== Records to use ==
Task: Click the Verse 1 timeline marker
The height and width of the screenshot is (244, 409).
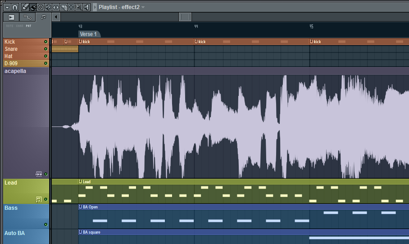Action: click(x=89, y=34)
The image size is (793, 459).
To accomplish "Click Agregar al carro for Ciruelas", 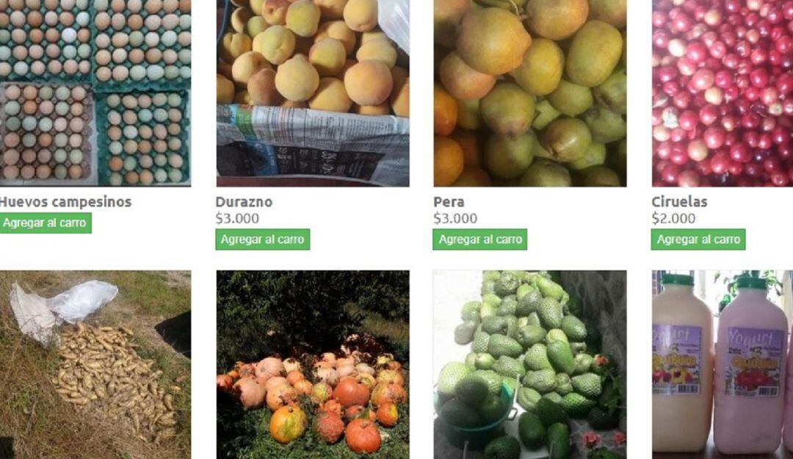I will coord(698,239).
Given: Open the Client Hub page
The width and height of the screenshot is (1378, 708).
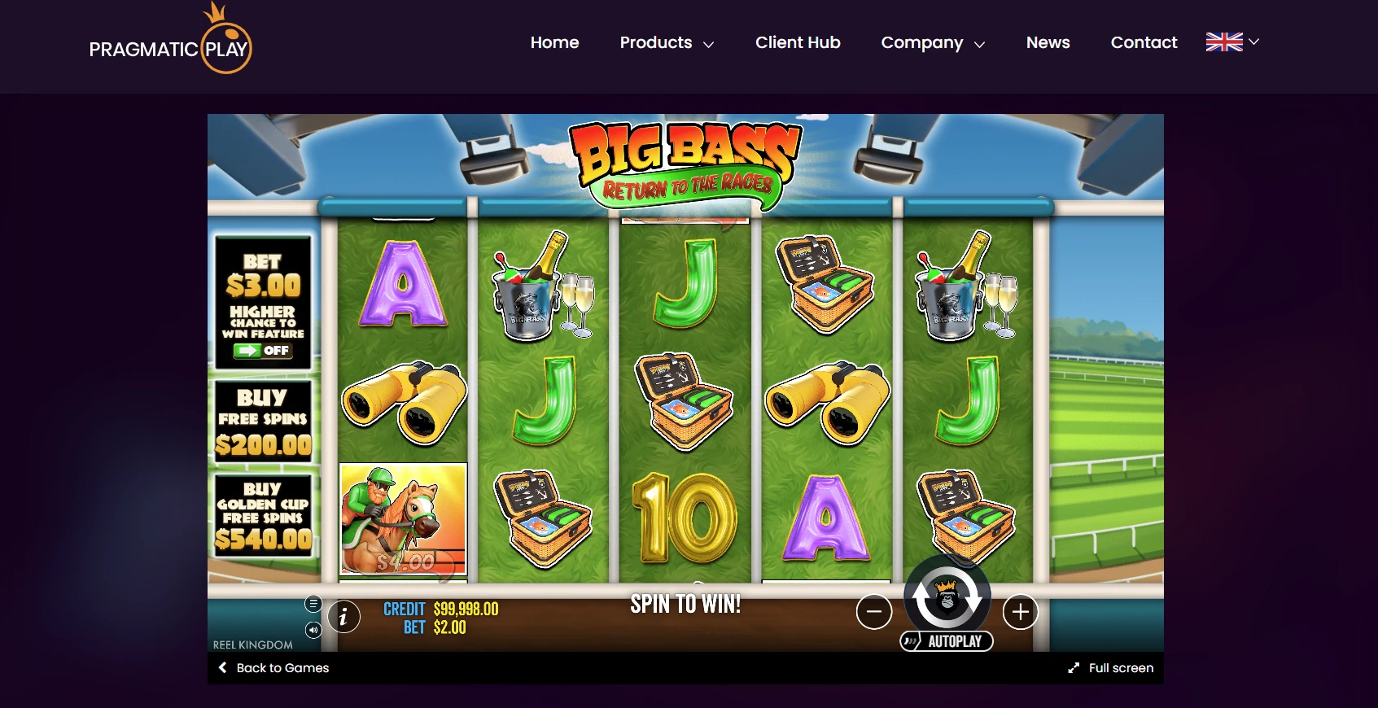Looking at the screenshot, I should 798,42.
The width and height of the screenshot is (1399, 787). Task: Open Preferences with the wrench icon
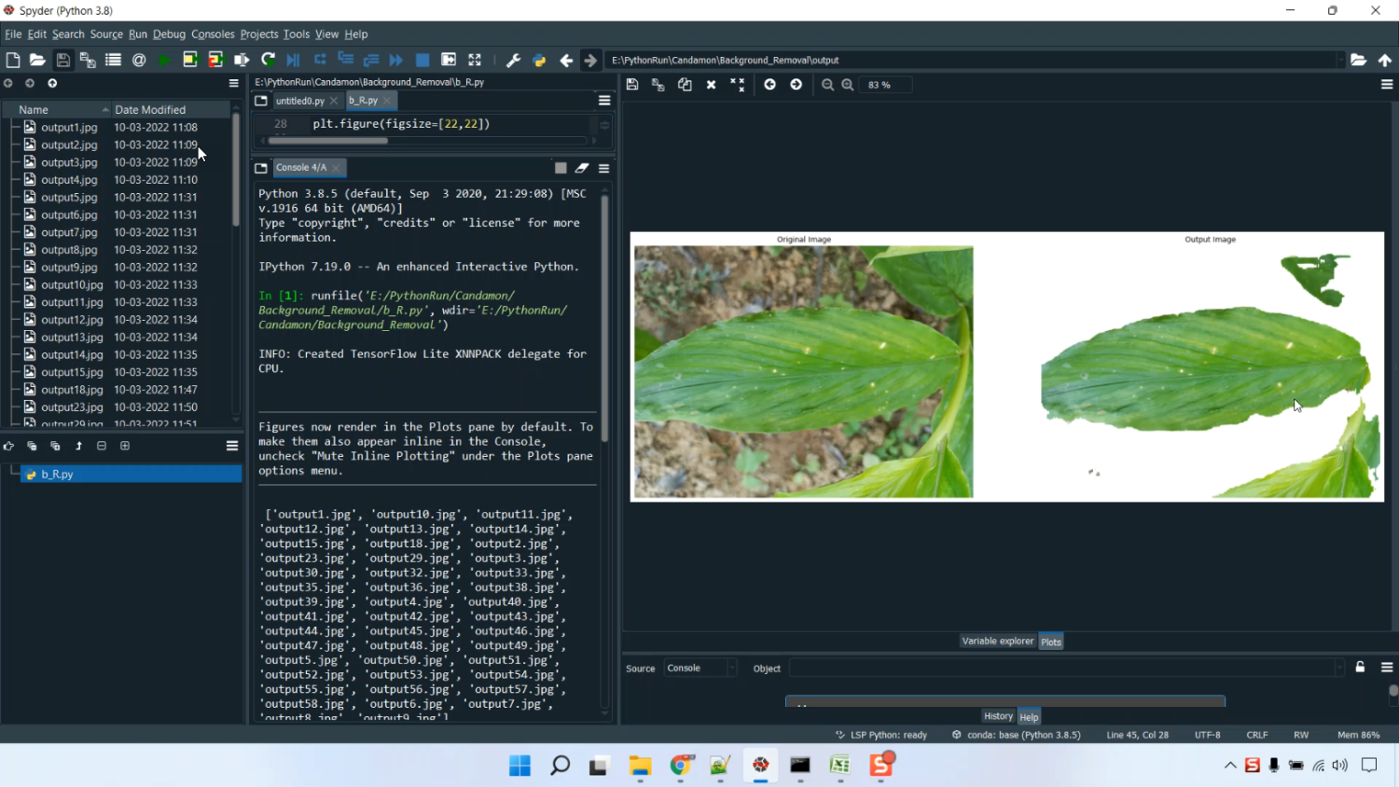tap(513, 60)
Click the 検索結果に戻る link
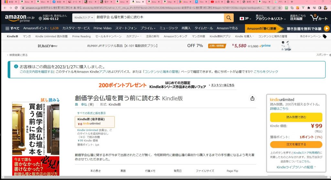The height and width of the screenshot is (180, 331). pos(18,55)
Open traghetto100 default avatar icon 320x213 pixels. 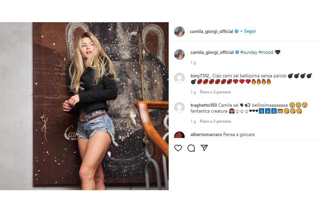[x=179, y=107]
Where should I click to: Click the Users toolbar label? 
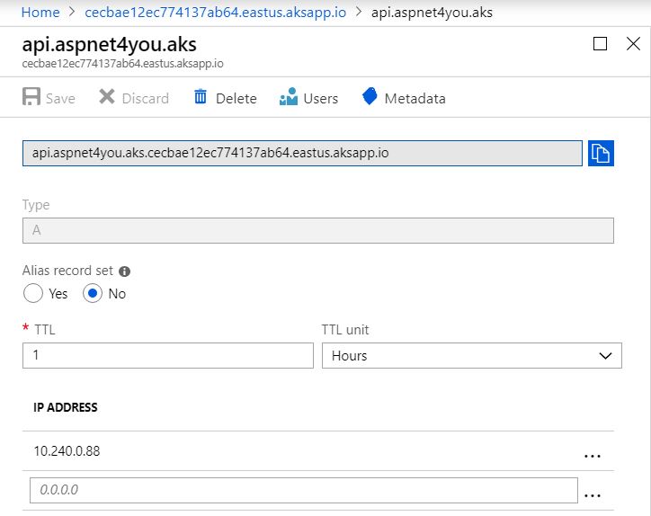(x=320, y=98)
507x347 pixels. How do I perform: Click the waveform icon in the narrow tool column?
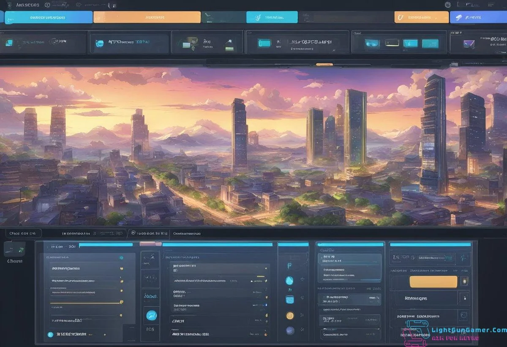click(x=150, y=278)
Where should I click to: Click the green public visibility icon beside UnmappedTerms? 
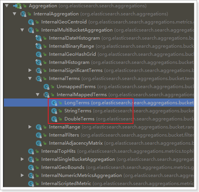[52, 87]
===
= Try it =
Retype, please, exactly the lines that begin with the one containing "Where should I click to: Click the Users" and end at the last line of the entries above, both included, leaving out pictures.

= Written reply =
Where should I click to: Click the Users toolbar label? 
(x=320, y=98)
507x347 pixels. How do I perform: Click the waveform icon in the narrow tool column?
click(x=150, y=278)
Where should I click to: Click the green public visibility icon beside UnmappedTerms? 
[52, 87]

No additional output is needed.